Lesetext:
************

Das zuständige Sachgebiet „Familie, Jugend, Bildung“ im Landratsamt beabsichtigt, wie berichtet, im Kreis Pfaffenhofen für Kinder und Jugendliche mit Erziehungsschwierigkeiten und daraus resultierenden Problemen im sozialen Umfeld wie Schule und Elternhaus neue Wege zu gehen. Über das Jugendhilfe-Wald-Projekt „Die Macher“ sollen Kinder und Jugendliche ab der vierten bis zur achten Klasse erreicht werden. Ziel ist es nach Angaben aus dem Landratsamt, das soziale Umfeld dieser jungen Menschen zu erhalten und über alternative Herangehensweisen zu versuchen, sie letztlich wieder in den Schulalltag zu integrieren.

Eine Kleingruppe von vier bis sechs Kindern und Jugendlichen soll statt des normalen Schulunterrichts im Rahmen des Projekts von 8 bis 16 Uhr im Wald betreut werden. Das Hauptaugenmerk soll dabei auf der praktischen Arbeit liegen. Sachgebietsleiterin Elke Dürr gibt ein Beispiel: Die jungen Leute machen Holz. Das ist eine ganz praktische Arbeit. Sie lernen dabei aber auch, wie man Holz berechnet, welche Holzarten es gibt und so weiter. So spielen Theorie und Praxis zusammen und die Kinder sollen sehen, wofür man das Gelernte tatsächlich brauchen kann. Auf diesem Wege sollen Lerntechniken eingeübt und die Freude am Lernen wieder geweckt werden, heißt es aus dem Landratsamt.

„Wir haben in den vergangenen Jahren festgestellt, dass immer mehr Jugendliche stationär untergebracht werden müssen, weil zum einen die Schule nicht die geeignete Hilfe bieten kann und zum andern die Kinder und Jugendlichen alternative Angebote benötigen, die zeitlich früher zum Einsatz kommen sollen. Häufig haben die Kinder und Jugendlichen bereits schon einige Schwierigkeiten hinter sich“, teilt das Landratsamt mit.

************

Bereitgestellte Daten:

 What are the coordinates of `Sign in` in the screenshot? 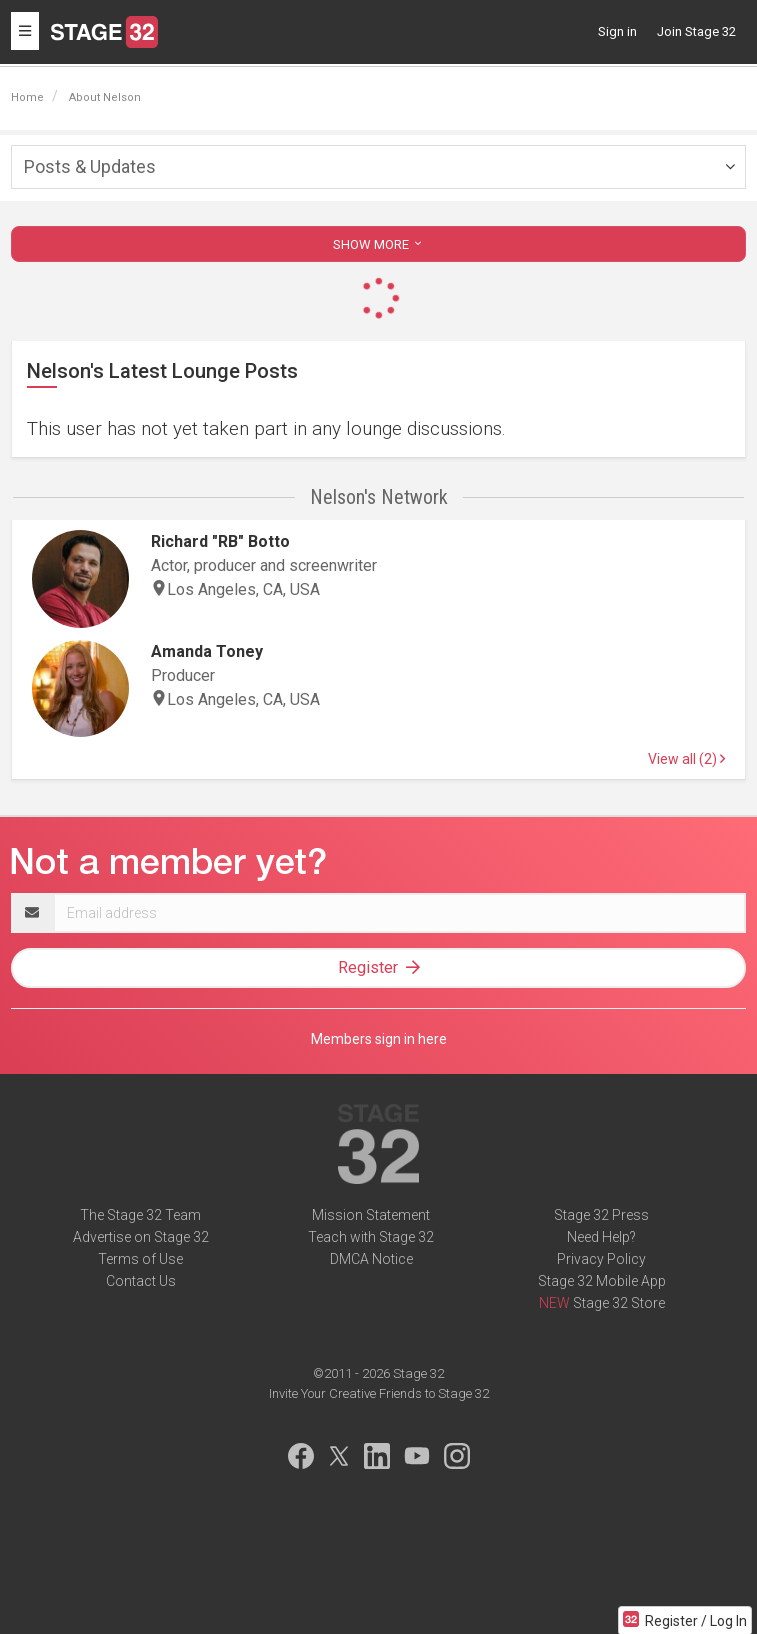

************

Aufgaben:
(A) Wie viele Kinder und Jugendliche soll eine Kleingruppe laut dem Lesetext umfassen?
(B) Schreib aus dem Lesetext die Stelle ab, die bei den Worten „Eine Kleingruppe von“ beginnt und nach den Worten „aus dem Landratsamt.“ endet.

Lösungen:
(A) Vier bis sechs.

(B)
Eine Kleingruppe von vier bis sechs Kindern und Jugendlichen soll statt des normalen Schulunterrichts im Rahmen des Projekts von 8 bis 16 Uhr im Wald betreut werden. Das Hauptaugenmerk soll dabei auf der praktischen Arbeit liegen. Sachgebietsleiterin Elke Dürr gibt ein Beispiel: Die jungen Leute machen Holz. Das ist eine ganz praktische Arbeit. Sie lernen dabei aber auch, wie man Holz berechnet, welche Holzarten es gibt und so weiter. So spielen Theorie und Praxis zusammen und die Kinder sollen sehen, wofür man das Gelernte tatsächlich brauchen kann. Auf diesem Wege sollen Lerntechniken eingeübt und die Freude am Lernen wieder geweckt werden, heißt es aus dem Landratsamt.